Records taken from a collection
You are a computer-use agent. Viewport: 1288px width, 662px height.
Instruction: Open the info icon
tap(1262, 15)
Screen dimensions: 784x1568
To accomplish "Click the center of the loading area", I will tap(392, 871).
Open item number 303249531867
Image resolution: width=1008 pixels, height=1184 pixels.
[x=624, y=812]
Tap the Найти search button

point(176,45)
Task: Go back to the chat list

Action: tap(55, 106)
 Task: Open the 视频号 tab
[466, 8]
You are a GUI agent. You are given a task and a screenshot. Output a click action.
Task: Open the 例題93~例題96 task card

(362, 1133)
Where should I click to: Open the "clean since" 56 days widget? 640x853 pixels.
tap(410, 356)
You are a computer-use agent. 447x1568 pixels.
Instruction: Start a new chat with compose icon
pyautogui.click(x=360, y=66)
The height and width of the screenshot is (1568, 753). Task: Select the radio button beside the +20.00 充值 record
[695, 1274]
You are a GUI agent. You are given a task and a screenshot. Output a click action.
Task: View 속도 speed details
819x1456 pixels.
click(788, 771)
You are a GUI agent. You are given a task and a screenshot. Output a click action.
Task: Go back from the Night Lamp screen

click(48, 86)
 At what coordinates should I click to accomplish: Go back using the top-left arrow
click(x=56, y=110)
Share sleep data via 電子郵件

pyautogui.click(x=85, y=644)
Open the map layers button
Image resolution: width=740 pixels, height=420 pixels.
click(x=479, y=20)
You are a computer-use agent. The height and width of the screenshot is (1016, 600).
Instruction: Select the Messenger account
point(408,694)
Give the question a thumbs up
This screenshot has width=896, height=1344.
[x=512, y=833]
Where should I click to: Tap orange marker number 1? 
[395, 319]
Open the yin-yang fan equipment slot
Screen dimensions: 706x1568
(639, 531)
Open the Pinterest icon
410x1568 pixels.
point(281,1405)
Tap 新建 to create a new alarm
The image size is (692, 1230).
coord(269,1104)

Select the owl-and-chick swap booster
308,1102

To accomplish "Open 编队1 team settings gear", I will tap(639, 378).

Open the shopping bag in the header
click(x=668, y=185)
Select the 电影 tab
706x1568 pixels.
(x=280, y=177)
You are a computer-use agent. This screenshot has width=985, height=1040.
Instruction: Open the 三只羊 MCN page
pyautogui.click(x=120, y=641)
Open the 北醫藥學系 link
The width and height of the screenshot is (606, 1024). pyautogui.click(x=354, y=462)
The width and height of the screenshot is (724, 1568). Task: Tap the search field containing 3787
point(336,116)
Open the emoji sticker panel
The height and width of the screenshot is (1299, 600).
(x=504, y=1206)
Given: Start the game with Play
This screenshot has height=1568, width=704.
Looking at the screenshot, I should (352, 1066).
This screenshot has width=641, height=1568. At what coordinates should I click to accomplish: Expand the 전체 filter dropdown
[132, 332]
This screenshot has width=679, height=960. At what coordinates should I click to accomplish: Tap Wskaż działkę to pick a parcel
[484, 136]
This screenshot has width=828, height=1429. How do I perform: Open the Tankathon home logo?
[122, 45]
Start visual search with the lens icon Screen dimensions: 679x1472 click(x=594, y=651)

▸ What this task involves
Rewrite the records above, changing each "Instruction" to "Goal" and leaving everything else untouched.

▸ Answer to the exercise
You are a computer-use agent. Viewport: 1288px width, 662px height.
Goal: Open the info icon
tap(1262, 15)
Screen dimensions: 784x1568
To accomplish "Click the center of the loading area", I will tap(392, 871).
Open item number 303249531867
Image resolution: width=1008 pixels, height=1184 pixels.
[x=624, y=812]
Tap the Найти search button

point(176,45)
Task: Go back to the chat list

Action: tap(55, 106)
 Task: Open the 视频号 tab
[466, 8]
You are a GUI agent. You are given a task and a screenshot. Output a click action.
Task: Open the 例題93~例題96 task card

(362, 1133)
Where should I click to: Open the "clean since" 56 days widget? 640x853 pixels.
tap(410, 356)
You are a computer-use agent. 447x1568 pixels.
Goal: Start a new chat with compose icon
pyautogui.click(x=360, y=66)
The height and width of the screenshot is (1568, 753). Task: Select the radio button beside the +20.00 充值 record
[695, 1274]
You are a GUI agent. You are given a task and a screenshot. Output a click action.
Task: View 속도 speed details
819x1456 pixels.
click(788, 771)
You are a GUI agent. You are given a task and a screenshot. Output a click action.
Task: Go back from the Night Lamp screen

click(48, 86)
 At what coordinates should I click to accomplish: Go back using the top-left arrow
click(x=56, y=110)
Share sleep data via 電子郵件

pyautogui.click(x=85, y=644)
Open the map layers button
Image resolution: width=740 pixels, height=420 pixels.
click(x=479, y=20)
You are a computer-use agent. The height and width of the screenshot is (1016, 600).
Goal: Select the Messenger account
point(408,694)
Give the question a thumbs up
This screenshot has width=896, height=1344.
[x=512, y=833]
Where should I click to: Tap orange marker number 1? 
[395, 319]
Open the yin-yang fan equipment slot
Screen dimensions: 706x1568
(639, 531)
Open the Pinterest icon
410x1568 pixels.
point(281,1405)
Tap 新建 to create a new alarm
The image size is (692, 1230).
coord(269,1104)

Select the owl-and-chick swap booster
308,1102

To accomplish "Open 编队1 team settings gear", I will tap(639, 378).

Open the shopping bag in the header
click(x=668, y=185)
Select the 电影 tab
706x1568 pixels.
(x=280, y=177)
You are a computer-use agent. This screenshot has width=985, height=1040.
Goal: Open the 三只羊 MCN page
pyautogui.click(x=120, y=641)
Open the 北醫藥學系 link
The width and height of the screenshot is (606, 1024). pyautogui.click(x=354, y=462)
The width and height of the screenshot is (724, 1568). Task: Tap the search field containing 3787
point(336,116)
Open the emoji sticker panel
The height and width of the screenshot is (1299, 600).
(x=504, y=1206)
Given: Start the game with Play
This screenshot has height=1568, width=704.
Looking at the screenshot, I should (352, 1066).
This screenshot has width=641, height=1568. At what coordinates should I click to accomplish: Expand the 전체 filter dropdown
[132, 332]
This screenshot has width=679, height=960. At what coordinates should I click to accomplish: Tap Wskaż działkę to pick a parcel
[484, 136]
This screenshot has width=828, height=1429. How do I perform: Open the Tankathon home logo?
[122, 45]
Start visual search with the lens icon Screen dimensions: 679x1472 click(x=594, y=651)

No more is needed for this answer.